О чем я думаю? О чем я думаю!.. возмутился Евгений Романович, ассоциация подбросила ему картинку в пользу того, что совесть мало нас тревожит и останавливает: главное, чтобы никто не увидел, главное — безнаказанность. В метро, на чистом полу, человек бросает огрызок, так как нет урны вокруг. Передергивается от угрызения, но потом отбрасывает и идет дальше, через секунду позабыв о пустяшной подлости. Подлости? — эка я сравнил! несоразмерность! Как тогда назвать всю здешнюю грязь!.. Корни человека в грязи, и сам он питается грязью, вот она, повсюду! и жизнь наша, и мы сами — грязь, грязь!..
Он встал и начал в возбуждении ходить по камере, но уже через минуту принялся стучать в дверь, требовать следователя, допроса:
— Я хочу дать дополнительные показания!.. Я хочу сделать заявление!.. Сообщите следователям!.. Допрос... пускай допросят меня!.. — Спустя некоторое время его привели в комнату для допросов, где его встретил главный следователь, весь в радостном ожидании, и Евгений Романович сказал ему: — Я отказываюсь от всех своих показаний. Я их сделал под пыткой. Вы пытали меня. Требую, занесите это в протокол...
— Ну, что, подпишешь?
— Нет.
— А это знаешь, что такое? — Один из помощников поднял со стола тяжелый том в жестком переплете и встал над Евгением Романовичем; тому было велено сидеть на стуле. — Здесь все преступления, мыслимые и немыслимые, и наказания за преступления. Вся пакость заключена. В том числе ты, с твоим запирательством. Это — свод законов. Подпишешь?

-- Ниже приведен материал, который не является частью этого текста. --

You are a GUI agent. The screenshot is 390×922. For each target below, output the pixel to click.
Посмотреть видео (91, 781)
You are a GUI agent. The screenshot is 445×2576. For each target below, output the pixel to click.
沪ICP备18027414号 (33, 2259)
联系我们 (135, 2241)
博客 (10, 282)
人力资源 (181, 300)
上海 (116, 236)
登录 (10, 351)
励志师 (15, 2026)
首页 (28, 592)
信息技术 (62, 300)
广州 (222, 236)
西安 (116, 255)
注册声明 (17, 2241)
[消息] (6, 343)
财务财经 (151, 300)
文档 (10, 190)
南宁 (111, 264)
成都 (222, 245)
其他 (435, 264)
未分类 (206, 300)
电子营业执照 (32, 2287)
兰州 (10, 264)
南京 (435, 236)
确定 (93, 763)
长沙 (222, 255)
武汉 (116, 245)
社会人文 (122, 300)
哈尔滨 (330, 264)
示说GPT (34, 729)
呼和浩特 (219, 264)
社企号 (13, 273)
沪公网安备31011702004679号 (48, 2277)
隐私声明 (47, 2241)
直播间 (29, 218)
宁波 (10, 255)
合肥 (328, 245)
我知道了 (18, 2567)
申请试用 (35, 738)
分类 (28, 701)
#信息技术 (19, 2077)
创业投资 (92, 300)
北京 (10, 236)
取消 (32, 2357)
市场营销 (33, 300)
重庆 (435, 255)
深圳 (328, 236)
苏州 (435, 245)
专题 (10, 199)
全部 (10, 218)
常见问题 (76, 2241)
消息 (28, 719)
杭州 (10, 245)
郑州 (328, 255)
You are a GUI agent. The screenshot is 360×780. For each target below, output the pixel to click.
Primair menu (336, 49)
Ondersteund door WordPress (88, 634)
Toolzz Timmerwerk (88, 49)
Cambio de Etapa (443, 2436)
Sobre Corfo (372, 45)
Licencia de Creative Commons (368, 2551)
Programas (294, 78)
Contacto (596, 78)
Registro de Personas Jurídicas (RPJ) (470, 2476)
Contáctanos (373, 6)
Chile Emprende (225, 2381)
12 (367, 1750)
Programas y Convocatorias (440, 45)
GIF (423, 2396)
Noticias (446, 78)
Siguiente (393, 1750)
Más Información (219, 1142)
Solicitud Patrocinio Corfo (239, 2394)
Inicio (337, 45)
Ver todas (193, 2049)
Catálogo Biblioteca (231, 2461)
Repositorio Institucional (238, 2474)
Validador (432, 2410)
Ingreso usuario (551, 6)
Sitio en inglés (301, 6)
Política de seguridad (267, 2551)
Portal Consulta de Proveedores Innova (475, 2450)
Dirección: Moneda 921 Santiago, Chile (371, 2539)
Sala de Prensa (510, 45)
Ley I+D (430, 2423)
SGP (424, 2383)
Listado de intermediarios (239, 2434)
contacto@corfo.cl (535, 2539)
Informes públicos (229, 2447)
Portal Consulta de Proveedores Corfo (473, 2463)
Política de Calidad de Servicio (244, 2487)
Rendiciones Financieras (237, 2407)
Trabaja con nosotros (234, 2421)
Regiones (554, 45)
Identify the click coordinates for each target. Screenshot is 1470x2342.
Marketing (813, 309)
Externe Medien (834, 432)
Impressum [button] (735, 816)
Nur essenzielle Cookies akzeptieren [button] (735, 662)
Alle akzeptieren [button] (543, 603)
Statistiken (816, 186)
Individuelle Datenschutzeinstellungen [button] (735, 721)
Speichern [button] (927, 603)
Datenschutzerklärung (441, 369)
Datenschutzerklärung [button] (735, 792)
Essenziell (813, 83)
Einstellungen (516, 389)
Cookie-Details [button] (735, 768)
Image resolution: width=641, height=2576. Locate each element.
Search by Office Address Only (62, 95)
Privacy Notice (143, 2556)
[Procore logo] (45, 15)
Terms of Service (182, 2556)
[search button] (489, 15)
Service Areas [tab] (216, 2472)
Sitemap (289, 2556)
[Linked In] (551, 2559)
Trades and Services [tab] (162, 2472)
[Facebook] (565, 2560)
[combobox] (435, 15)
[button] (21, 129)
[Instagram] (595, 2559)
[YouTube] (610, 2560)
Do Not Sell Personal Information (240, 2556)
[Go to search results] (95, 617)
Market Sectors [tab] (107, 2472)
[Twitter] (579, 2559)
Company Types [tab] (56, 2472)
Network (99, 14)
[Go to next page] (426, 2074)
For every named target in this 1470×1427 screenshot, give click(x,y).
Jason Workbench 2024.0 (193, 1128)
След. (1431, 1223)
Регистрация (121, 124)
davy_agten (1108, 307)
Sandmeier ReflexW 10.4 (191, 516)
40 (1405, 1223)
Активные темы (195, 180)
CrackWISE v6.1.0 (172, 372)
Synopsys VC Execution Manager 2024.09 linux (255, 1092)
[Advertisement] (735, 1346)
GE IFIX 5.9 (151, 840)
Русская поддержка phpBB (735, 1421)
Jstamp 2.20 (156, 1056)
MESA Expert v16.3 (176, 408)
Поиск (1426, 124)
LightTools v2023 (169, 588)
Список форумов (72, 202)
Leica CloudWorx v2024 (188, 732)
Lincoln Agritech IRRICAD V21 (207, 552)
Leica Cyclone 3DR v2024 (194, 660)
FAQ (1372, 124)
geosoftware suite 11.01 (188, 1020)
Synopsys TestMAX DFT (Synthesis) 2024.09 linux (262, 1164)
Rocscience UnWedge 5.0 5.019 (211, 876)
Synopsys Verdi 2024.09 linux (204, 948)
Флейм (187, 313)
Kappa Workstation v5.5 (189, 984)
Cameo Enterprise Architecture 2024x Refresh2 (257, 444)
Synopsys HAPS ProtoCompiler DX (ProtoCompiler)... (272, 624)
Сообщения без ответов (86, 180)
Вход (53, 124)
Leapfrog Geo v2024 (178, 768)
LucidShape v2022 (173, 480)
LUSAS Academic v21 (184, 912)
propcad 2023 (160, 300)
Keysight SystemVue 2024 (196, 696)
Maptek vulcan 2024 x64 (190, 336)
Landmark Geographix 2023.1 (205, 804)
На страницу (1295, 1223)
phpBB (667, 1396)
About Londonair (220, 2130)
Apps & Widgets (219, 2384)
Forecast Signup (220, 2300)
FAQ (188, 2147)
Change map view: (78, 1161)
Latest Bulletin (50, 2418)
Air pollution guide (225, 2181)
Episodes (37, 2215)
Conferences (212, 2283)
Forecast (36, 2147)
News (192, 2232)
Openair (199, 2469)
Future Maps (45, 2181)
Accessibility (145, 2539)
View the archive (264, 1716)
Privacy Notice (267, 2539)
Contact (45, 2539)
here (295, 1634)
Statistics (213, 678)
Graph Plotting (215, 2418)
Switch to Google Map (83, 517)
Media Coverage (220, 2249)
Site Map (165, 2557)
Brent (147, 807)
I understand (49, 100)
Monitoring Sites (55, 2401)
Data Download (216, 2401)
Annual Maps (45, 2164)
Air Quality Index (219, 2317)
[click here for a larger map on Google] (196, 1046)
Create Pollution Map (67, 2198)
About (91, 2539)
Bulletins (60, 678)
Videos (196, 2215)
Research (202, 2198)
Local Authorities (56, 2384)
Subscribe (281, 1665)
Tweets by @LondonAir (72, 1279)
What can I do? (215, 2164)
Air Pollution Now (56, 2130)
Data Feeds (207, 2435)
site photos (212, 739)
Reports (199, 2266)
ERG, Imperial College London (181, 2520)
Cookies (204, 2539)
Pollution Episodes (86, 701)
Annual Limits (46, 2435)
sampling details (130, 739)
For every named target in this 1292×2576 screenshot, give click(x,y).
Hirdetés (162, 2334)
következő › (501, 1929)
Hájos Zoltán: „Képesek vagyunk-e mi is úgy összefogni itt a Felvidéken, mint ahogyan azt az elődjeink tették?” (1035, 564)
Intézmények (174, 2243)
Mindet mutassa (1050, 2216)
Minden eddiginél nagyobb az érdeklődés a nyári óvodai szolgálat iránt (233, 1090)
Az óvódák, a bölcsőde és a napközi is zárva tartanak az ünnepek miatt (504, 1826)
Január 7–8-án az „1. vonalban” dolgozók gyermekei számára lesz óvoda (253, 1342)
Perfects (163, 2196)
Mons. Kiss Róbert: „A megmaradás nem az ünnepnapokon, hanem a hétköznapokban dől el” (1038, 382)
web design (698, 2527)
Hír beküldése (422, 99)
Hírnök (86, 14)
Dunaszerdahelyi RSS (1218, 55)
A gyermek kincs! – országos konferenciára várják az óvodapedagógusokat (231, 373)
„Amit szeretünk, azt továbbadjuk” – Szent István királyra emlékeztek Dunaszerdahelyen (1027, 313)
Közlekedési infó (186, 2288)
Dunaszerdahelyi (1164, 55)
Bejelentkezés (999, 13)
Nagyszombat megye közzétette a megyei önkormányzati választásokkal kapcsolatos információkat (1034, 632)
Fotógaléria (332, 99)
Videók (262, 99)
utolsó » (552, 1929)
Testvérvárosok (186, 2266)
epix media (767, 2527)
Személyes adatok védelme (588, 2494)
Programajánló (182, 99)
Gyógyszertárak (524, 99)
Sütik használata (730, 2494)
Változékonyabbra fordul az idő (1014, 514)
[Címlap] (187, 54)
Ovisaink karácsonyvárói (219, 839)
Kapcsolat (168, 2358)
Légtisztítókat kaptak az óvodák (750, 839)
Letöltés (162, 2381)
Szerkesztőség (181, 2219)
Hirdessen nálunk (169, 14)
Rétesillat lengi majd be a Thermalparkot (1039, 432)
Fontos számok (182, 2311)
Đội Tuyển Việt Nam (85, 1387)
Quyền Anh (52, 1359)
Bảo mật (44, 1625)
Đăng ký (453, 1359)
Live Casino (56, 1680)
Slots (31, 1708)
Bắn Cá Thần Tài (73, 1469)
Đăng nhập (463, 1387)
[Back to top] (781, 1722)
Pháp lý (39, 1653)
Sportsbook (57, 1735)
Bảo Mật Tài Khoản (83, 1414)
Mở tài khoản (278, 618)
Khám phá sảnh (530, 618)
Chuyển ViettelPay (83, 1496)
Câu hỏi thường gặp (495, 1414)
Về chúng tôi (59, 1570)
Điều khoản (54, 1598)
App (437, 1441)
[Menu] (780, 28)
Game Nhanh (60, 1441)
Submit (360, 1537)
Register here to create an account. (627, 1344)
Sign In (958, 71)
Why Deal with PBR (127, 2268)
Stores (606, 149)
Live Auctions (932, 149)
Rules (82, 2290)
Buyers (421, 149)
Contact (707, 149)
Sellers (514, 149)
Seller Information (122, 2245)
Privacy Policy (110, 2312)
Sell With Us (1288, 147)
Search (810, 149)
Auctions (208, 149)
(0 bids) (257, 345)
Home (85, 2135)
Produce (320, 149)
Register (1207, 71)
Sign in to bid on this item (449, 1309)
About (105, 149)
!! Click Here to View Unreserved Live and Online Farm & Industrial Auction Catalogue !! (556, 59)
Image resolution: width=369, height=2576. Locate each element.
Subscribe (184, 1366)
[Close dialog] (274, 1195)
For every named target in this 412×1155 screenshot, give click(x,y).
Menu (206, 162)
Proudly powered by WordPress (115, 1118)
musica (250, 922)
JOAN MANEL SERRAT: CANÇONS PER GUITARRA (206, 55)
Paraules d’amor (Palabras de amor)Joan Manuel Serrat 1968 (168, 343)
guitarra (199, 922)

Евгений Романович снизу вверх со страхом смотрел на него. Из всего, что было сказано ему каждым из этих четырех безликих, за много часов образовалась каша у него в голове. Конечно, он мог их различать, по внешности они все были не похожи один на другого; но кто именно и что сказал — в этом разобраться было невозможно, да и не имело значения: все четверо, они действовали как единый механизм.
— Ну, не хочет по-хорошему... — сказал кто-то в стороне.
— Подпишешь?.. — Безликий почти без замаха с силой ударил сводом законов в лицо Евгению Романовичу. — Подпишешь?!
— Нет! — крикнул Евгений Романович, заслоняясь руками. Лицо у него было разбито, из губы текла кровь. — Я объявлю голодовку!.. Вы будете отвечать!.. Вы не имеете права!
— Отложи книжечку, — спокойно сказал другой безликий. — Берем...
И они оба взяли Евгения Романовича, бросили на пол. Двое стояли в стороне, приготовясь сменить своих товарищей, когда те устанут.
Были слышны удары и ругань.
— А может, опять в ИВС персональный?
— В шкаф его!.. — предложение закончилось оскорбительным ругательством.
— Что вы делаете?.. Зачем вы?.. — говорил Евгений Романович.
— В шкаф — пока не сдохнет!..
Они отпустили его, лежачего. Евгений Романович смог встать на колени.
— Не надо в шкаф, — попросил он.
— Подпишешь?
Евгений Романович наклонил голову, слезы потекли из глаз:
— Да.
Он оставил нетронутым ужин, на другой день — завтрак и обед. Есть не хотелось. Но голодал он не только ради протеста, ему бы даже было лучше, чтобы никто не знал о его голоде: тогда он сумел бы тихо и незаметно ослабнуть, истощиться необратимо и уйти из жизни. Такая апатия напала на него, такое неприятие жизни во всем, при любых условиях — он страстно захотел умереть.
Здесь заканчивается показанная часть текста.